**** RECORDS FOR THIS EXERCISE

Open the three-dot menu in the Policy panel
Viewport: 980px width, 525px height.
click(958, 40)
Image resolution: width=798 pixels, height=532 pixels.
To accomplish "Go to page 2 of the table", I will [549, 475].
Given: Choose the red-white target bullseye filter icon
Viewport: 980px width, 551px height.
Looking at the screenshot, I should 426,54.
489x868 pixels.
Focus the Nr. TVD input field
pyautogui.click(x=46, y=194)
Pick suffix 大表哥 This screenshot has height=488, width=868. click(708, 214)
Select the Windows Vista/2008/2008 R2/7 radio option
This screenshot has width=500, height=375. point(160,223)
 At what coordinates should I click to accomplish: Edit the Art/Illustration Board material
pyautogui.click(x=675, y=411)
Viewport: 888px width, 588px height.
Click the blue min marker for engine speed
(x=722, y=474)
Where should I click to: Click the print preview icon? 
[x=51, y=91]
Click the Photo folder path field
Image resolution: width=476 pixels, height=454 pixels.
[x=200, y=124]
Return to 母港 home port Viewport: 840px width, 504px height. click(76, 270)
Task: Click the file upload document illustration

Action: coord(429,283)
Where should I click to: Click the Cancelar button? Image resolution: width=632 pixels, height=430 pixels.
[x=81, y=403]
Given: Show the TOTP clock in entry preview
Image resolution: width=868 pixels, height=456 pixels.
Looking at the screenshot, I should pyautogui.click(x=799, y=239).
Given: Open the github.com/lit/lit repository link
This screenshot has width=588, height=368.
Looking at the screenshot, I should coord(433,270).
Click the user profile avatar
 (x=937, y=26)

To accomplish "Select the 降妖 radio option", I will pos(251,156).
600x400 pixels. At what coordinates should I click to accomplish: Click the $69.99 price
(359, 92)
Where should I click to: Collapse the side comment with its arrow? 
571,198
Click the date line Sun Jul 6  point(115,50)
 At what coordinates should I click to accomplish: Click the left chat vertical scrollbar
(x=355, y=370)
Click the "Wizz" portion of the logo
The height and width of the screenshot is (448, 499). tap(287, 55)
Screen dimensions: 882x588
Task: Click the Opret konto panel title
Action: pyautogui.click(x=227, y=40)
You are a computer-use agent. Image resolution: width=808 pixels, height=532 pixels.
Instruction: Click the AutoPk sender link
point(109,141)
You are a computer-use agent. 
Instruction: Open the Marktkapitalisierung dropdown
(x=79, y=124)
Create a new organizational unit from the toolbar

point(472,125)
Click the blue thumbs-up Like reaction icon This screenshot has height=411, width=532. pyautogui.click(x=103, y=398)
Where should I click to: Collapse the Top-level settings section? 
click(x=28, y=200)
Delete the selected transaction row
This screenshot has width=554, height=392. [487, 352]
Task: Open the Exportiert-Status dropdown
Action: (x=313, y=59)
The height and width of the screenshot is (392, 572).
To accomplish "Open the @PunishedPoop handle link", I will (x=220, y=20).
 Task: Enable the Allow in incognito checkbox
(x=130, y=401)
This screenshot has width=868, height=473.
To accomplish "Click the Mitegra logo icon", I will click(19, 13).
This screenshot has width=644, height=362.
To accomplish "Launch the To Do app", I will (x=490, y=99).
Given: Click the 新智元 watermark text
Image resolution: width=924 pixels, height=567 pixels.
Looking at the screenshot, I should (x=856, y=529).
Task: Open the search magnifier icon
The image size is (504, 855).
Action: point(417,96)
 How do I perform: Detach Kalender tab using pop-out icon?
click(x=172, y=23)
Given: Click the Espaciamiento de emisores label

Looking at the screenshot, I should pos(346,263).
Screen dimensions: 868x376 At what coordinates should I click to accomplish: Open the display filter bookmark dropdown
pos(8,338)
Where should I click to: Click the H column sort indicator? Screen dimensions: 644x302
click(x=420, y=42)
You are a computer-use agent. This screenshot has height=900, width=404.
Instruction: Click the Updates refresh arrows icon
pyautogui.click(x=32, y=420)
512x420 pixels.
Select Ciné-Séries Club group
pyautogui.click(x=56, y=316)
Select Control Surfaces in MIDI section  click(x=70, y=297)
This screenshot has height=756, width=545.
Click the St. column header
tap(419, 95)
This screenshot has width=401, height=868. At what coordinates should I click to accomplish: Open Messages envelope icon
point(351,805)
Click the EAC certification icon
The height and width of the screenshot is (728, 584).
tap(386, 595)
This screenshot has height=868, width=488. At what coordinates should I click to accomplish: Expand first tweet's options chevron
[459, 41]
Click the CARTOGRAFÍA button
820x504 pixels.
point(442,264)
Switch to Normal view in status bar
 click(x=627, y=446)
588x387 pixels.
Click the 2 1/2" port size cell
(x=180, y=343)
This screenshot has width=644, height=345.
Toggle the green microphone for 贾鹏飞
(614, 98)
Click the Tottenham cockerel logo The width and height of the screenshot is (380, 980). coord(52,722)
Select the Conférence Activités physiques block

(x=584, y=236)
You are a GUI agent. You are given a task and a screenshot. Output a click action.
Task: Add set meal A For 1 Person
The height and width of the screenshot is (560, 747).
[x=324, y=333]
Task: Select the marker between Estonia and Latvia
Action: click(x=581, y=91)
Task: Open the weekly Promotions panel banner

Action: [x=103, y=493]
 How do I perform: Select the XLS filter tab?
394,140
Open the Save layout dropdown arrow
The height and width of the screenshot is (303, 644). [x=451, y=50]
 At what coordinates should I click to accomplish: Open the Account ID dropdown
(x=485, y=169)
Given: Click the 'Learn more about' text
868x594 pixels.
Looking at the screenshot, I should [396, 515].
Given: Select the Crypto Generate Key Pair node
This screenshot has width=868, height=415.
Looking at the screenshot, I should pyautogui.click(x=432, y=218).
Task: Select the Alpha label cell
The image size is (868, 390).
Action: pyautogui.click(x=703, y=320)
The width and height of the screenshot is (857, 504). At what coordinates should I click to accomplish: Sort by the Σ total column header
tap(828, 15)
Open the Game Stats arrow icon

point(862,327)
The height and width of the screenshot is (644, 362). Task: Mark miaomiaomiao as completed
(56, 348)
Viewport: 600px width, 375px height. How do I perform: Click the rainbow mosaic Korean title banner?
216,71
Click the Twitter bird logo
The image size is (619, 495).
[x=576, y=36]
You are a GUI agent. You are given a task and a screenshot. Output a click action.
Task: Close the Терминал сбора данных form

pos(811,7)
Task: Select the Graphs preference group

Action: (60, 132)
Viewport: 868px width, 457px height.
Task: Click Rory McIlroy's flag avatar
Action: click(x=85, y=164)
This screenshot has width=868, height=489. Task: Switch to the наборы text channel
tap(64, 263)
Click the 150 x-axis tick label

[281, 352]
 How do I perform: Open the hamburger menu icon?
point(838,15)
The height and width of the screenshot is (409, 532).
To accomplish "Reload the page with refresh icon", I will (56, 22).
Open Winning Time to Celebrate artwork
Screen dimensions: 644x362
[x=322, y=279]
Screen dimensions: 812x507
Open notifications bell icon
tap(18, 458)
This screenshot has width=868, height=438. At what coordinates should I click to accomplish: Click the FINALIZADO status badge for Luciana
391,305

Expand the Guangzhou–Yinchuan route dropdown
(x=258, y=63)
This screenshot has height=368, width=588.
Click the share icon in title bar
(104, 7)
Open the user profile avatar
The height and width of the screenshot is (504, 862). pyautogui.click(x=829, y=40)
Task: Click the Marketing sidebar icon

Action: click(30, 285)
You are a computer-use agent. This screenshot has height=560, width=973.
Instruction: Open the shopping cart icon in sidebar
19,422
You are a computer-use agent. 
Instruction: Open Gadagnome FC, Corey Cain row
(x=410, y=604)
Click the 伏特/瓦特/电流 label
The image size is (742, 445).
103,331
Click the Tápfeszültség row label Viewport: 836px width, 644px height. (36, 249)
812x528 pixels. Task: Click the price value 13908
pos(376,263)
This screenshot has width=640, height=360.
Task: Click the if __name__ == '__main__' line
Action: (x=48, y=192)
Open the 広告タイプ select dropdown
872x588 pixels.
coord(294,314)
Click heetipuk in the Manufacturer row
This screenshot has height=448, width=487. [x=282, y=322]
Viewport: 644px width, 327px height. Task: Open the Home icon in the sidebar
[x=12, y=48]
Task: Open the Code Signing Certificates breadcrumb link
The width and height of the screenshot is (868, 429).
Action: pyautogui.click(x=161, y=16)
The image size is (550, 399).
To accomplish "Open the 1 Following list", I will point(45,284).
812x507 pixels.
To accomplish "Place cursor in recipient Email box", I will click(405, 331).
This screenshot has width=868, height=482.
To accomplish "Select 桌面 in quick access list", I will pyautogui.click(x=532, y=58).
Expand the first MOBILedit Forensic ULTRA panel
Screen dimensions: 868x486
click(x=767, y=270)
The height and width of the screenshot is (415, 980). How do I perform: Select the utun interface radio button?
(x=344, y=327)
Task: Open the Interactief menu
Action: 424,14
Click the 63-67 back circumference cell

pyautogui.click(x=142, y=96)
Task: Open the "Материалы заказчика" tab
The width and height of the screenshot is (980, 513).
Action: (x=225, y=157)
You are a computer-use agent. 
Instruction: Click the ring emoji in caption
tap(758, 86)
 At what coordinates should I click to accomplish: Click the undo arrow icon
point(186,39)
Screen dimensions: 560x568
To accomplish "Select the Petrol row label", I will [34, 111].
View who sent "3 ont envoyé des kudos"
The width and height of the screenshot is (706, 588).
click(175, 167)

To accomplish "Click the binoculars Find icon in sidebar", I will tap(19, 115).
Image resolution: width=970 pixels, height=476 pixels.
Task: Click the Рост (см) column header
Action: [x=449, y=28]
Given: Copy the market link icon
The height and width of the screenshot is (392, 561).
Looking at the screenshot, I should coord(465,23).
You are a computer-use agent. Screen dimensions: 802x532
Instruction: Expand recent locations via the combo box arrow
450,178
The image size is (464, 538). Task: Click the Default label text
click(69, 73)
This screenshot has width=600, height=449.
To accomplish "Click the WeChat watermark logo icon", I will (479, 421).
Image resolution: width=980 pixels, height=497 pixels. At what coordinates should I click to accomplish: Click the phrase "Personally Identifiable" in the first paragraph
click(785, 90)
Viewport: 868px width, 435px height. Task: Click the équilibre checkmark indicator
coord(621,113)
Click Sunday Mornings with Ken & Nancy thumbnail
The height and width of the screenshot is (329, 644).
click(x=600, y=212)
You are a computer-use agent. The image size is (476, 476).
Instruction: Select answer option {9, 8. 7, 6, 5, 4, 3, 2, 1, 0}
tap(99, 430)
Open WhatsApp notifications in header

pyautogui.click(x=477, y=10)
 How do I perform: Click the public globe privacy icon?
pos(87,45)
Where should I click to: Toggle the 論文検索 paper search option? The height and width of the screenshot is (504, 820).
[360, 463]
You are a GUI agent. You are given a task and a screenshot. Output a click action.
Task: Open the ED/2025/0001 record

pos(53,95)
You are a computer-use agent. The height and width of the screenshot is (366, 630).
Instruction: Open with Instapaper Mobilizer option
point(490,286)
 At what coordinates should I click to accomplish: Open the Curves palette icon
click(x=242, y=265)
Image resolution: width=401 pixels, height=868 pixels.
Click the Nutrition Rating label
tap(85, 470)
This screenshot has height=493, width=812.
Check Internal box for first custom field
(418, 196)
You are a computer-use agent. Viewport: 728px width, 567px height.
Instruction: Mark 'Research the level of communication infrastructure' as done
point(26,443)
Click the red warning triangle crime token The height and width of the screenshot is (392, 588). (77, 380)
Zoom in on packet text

********

HOW TO COMPLETE THIS TASK
Would you retype the lines above from the one with "The height and width of the screenshot is (728, 584)." down to the one with "Given: Click the 'Learn more about' text", word for word, both ends included and no other lines?

SOLUTION TO THE PROBLEM
The height and width of the screenshot is (728, 584).
tap(386, 595)
This screenshot has height=868, width=488. At what coordinates should I click to accomplish: Expand first tweet's options chevron
[459, 41]
Click the CARTOGRAFÍA button
820x504 pixels.
point(442,264)
Switch to Normal view in status bar
 click(x=627, y=446)
588x387 pixels.
Click the 2 1/2" port size cell
(x=180, y=343)
This screenshot has width=644, height=345.
Toggle the green microphone for 贾鹏飞
(614, 98)
Click the Tottenham cockerel logo The width and height of the screenshot is (380, 980). coord(52,722)
Select the Conférence Activités physiques block

(x=584, y=236)
You are a GUI agent. You are given a task and a screenshot. Output a click action.
Task: Add set meal A For 1 Person
The height and width of the screenshot is (560, 747).
[x=324, y=333]
Task: Select the marker between Estonia and Latvia
Action: click(x=581, y=91)
Task: Open the weekly Promotions panel banner

Action: [x=103, y=493]
 How do I perform: Select the XLS filter tab?
394,140
Open the Save layout dropdown arrow
The height and width of the screenshot is (303, 644). [x=451, y=50]
 At what coordinates should I click to accomplish: Open the Account ID dropdown
(x=485, y=169)
Given: Click the 'Learn more about' text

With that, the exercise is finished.